Task objective:
Reproduce the records below in their entirety, exactly as shown.

Source records:
═══

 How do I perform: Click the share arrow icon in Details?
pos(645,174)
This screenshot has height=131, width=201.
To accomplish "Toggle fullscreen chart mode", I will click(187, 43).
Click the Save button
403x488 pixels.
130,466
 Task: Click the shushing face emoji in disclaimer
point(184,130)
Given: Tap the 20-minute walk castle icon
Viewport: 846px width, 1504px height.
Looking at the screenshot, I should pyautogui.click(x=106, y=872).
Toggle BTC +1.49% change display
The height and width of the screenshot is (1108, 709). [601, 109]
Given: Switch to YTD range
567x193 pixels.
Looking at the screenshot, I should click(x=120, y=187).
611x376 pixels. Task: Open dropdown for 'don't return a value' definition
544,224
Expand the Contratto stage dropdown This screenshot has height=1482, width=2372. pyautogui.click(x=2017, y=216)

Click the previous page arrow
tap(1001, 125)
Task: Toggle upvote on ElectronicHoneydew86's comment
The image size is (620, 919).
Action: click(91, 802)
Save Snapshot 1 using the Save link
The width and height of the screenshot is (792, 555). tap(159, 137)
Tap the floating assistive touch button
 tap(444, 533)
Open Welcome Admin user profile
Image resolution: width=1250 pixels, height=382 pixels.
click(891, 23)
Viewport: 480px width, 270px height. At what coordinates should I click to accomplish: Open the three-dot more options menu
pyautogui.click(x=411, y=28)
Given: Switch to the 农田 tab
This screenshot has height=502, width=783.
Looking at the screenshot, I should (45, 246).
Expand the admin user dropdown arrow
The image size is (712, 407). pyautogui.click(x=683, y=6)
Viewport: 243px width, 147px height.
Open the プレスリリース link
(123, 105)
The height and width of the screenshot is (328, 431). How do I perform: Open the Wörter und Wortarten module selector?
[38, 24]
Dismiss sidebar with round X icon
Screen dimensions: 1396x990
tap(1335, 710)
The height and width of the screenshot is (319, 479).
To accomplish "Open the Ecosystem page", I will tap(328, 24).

═══

Solution to this task:
 How do I perform: Click the share arrow icon in Details?
pos(645,174)
This screenshot has height=131, width=201.
To accomplish "Toggle fullscreen chart mode", I will click(187, 43).
Click the Save button
403x488 pixels.
130,466
 Task: Click the shushing face emoji in disclaimer
point(184,130)
Given: Tap the 20-minute walk castle icon
Viewport: 846px width, 1504px height.
Looking at the screenshot, I should pyautogui.click(x=106, y=872).
Toggle BTC +1.49% change display
The height and width of the screenshot is (1108, 709). [601, 109]
Given: Switch to YTD range
567x193 pixels.
Looking at the screenshot, I should click(x=120, y=187).
611x376 pixels. Task: Open dropdown for 'don't return a value' definition
544,224
Expand the Contratto stage dropdown This screenshot has height=1482, width=2372. pyautogui.click(x=2017, y=216)

Click the previous page arrow
tap(1001, 125)
Task: Toggle upvote on ElectronicHoneydew86's comment
The image size is (620, 919).
Action: click(91, 802)
Save Snapshot 1 using the Save link
The width and height of the screenshot is (792, 555). tap(159, 137)
Tap the floating assistive touch button
 tap(444, 533)
Open Welcome Admin user profile
Image resolution: width=1250 pixels, height=382 pixels.
click(891, 23)
Viewport: 480px width, 270px height. At what coordinates should I click to accomplish: Open the three-dot more options menu
pyautogui.click(x=411, y=28)
Given: Switch to the 农田 tab
This screenshot has height=502, width=783.
Looking at the screenshot, I should (45, 246).
Expand the admin user dropdown arrow
The image size is (712, 407). pyautogui.click(x=683, y=6)
Viewport: 243px width, 147px height.
Open the プレスリリース link
(123, 105)
The height and width of the screenshot is (328, 431). How do I perform: Open the Wörter und Wortarten module selector?
[38, 24]
Dismiss sidebar with round X icon
Screen dimensions: 1396x990
tap(1335, 710)
The height and width of the screenshot is (319, 479).
To accomplish "Open the Ecosystem page", I will tap(328, 24).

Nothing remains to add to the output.